Nzigou promet le changement à Libreville

La scène politique gabonaise vit une séquence inédite. À l’approche des municipales de septembre 2025, la candidature d’Anges Kevin Nzigou à la mairie de Libreville a pris un tournant concret avec le lancement de sa campagne dans le 5ᵉ arrondissement. Plus qu’un simple déplacement électoral, l’événement a été pensé comme une démonstration de rupture et d’inclusion, portée non seulement par le candidat lui-même, mais aussi par ses colistiers qui ont exprimé les attentes pressantes des habitants.

Un pacte d’inclusion comme feuille de route

Dans son discours de déclaration, Anges Kevin Nzigou a insisté sur son ambition de mettre fin aux « aberrations démocratiques » héritées du passé, notamment l’élection de conseillers municipaux sans programme ni visibilité sur le futur maire. Il a présenté un « pacte d’inclusion » reposant sur cinq piliers : inclusion sociale, ethnique, économique, territoriale et politique.

Pour le candidat, il s’agit de transformer le 5ᵉ arrondissement  souvent marginalisé malgré ses richesses en vitrine d’une gouvernance nouvelle. La décharge de Mindoubé, qualifiée de « plaie béante » et de « symbole de l’abandon », serait reconvertie en centre de tri et de recyclage, créateur d’emplois verts. Nzigou a également rappelé que l’éducation resterait sa priorité absolue, citant son propre parcours et celui de son épouse comme preuve que « l’école publique est le seul véritable ascenseur social ».

Ruth Medome : « Le changement commence ici »

Si l’allocution de Nzigou a marqué les esprits, l’intervention de Ruth Medome, porte-parole du 5ᵉ arrondissement, a donné un ton encore plus symbolique à ce lancement. Devant une foule rassemblée au carrefour choisi pour l’événement, elle a salué « le message fort » envoyé par le candidat en choisissant de commencer sa tournée communale dans ce territoire souvent relégué.

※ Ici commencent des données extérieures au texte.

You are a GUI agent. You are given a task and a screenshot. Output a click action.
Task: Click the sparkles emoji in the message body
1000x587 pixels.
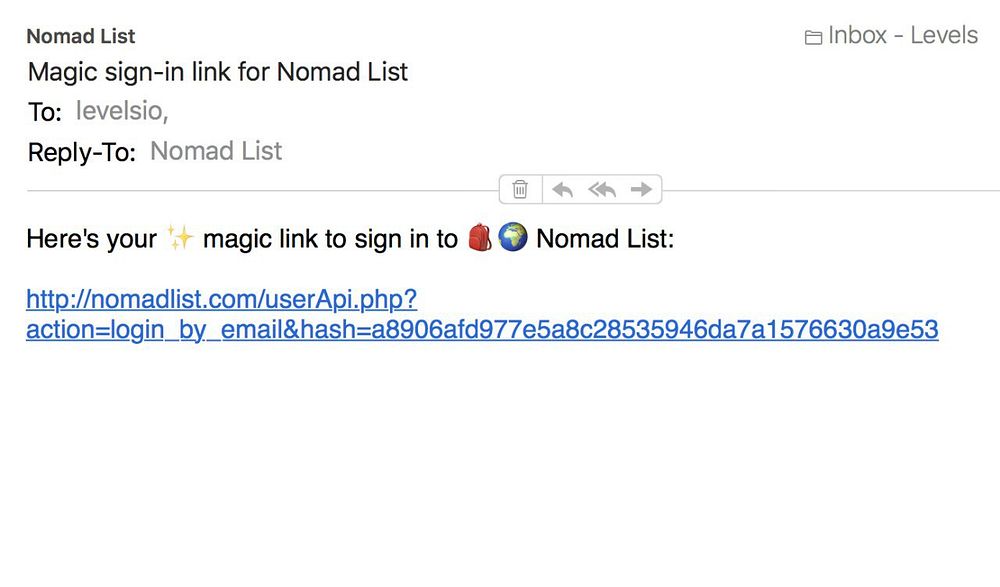[180, 238]
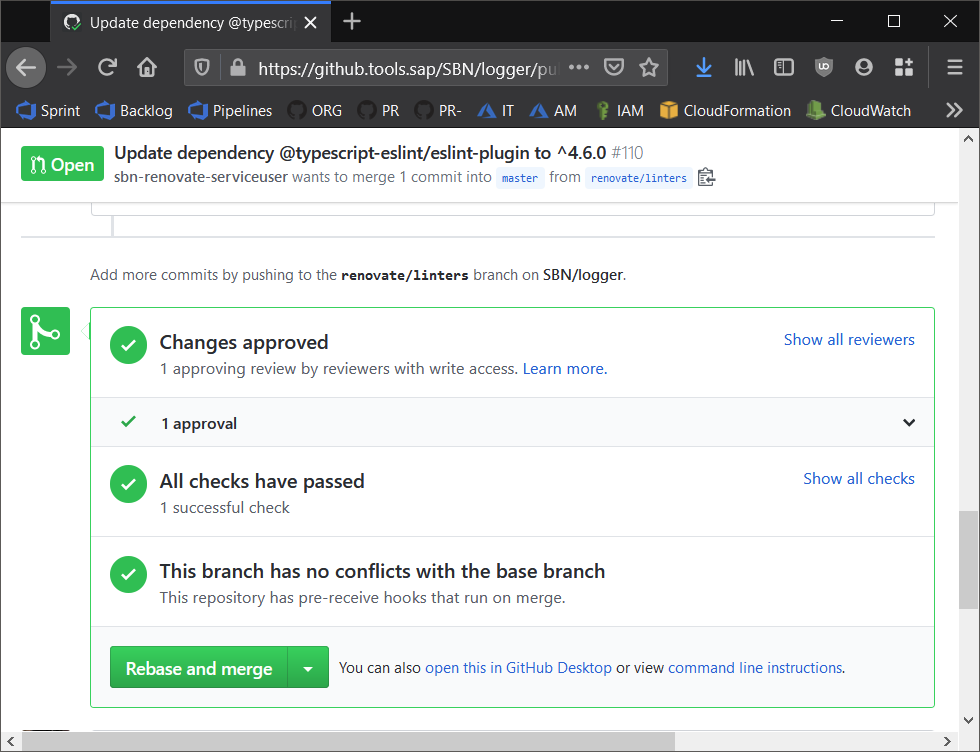Click the Rebase and merge button
Image resolution: width=980 pixels, height=752 pixels.
point(198,667)
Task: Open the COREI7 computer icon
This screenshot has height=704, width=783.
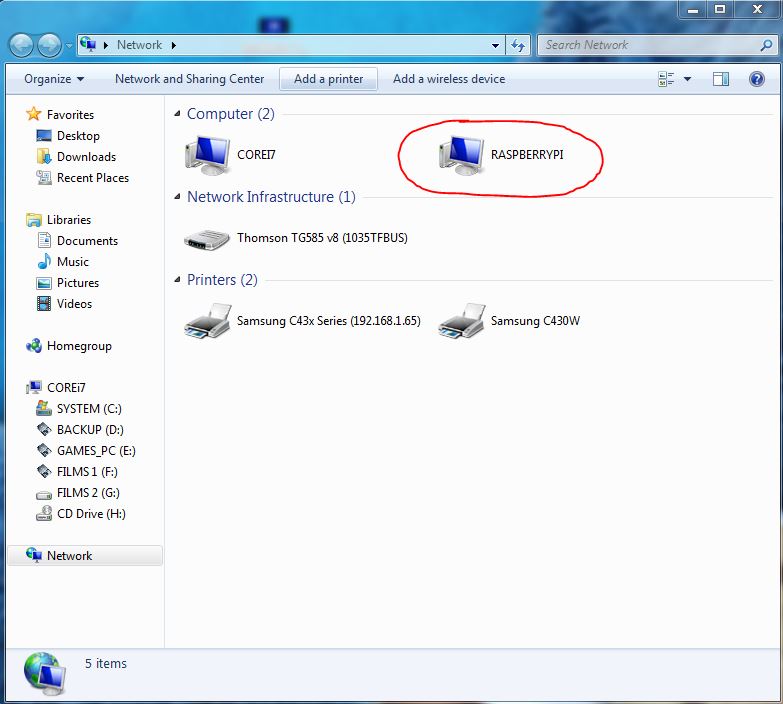Action: click(x=207, y=156)
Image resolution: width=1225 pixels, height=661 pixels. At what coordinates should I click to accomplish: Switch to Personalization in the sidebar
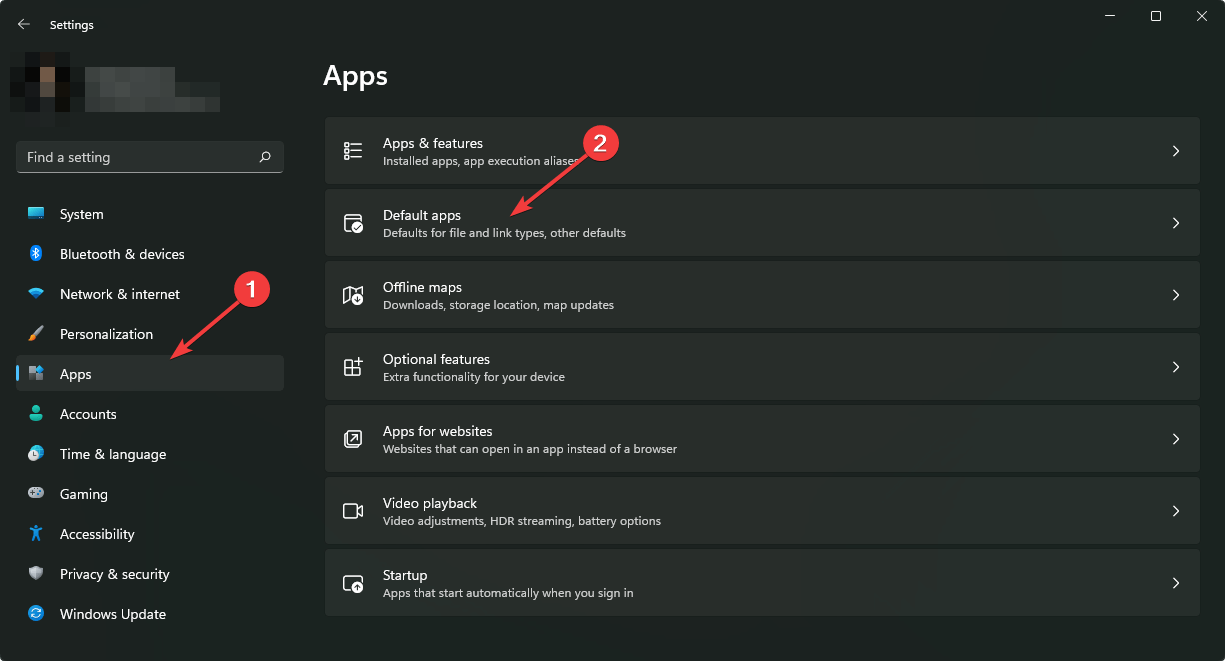point(106,334)
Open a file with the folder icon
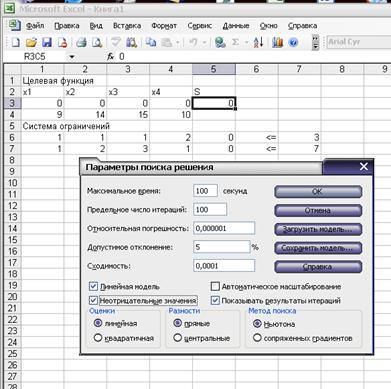The image size is (391, 389). tap(31, 43)
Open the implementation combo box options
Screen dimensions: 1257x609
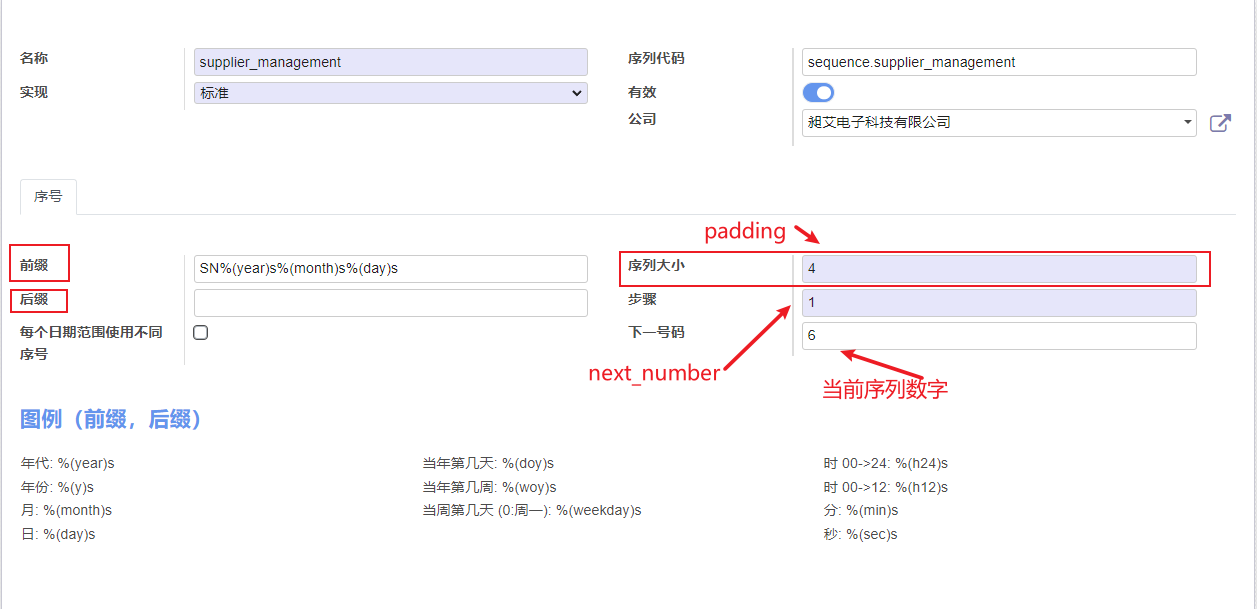pyautogui.click(x=390, y=91)
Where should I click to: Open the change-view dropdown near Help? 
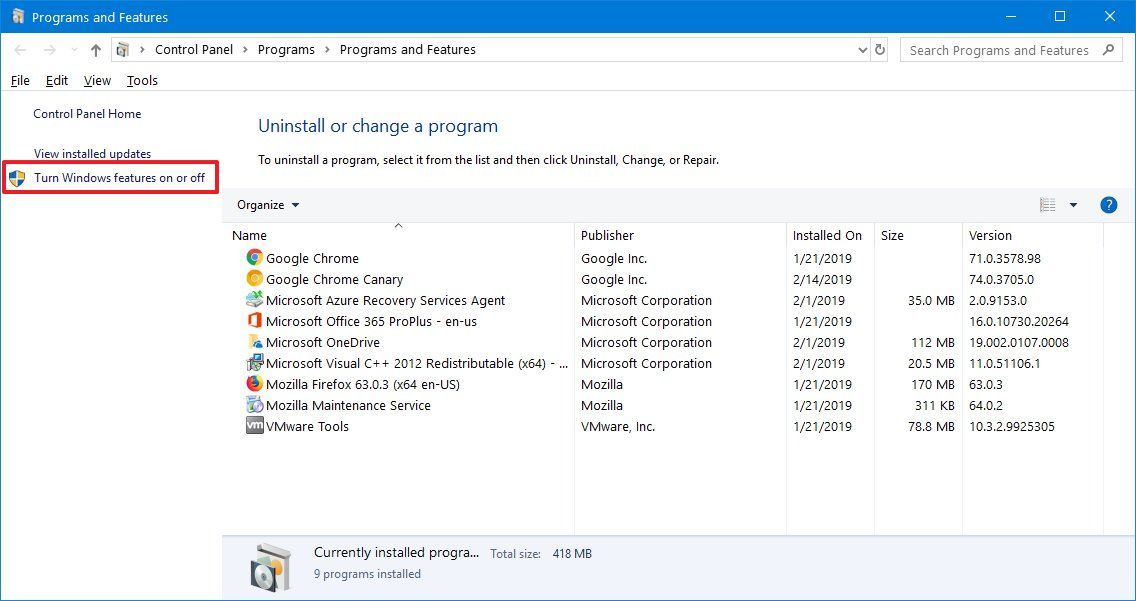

« En venant ici, vous témoignez que le changement que vous voulez incarner commence dans le 5ᵉ arrondissement », a-t-elle déclaré. Elle a exprimé la gratitude des militants pour la confiance placée en eux, tout en appelant à une campagne électorale exemplaire, fondée sur le respect de la Constitution et des valeurs traditionnelles.
Medome a insisté sur l’unité et la proximité, martelant que la candidature de Nzigou symbolise une nouvelle manière de faire de la politique : transparente, participative et enracinée dans la vie des quartiers.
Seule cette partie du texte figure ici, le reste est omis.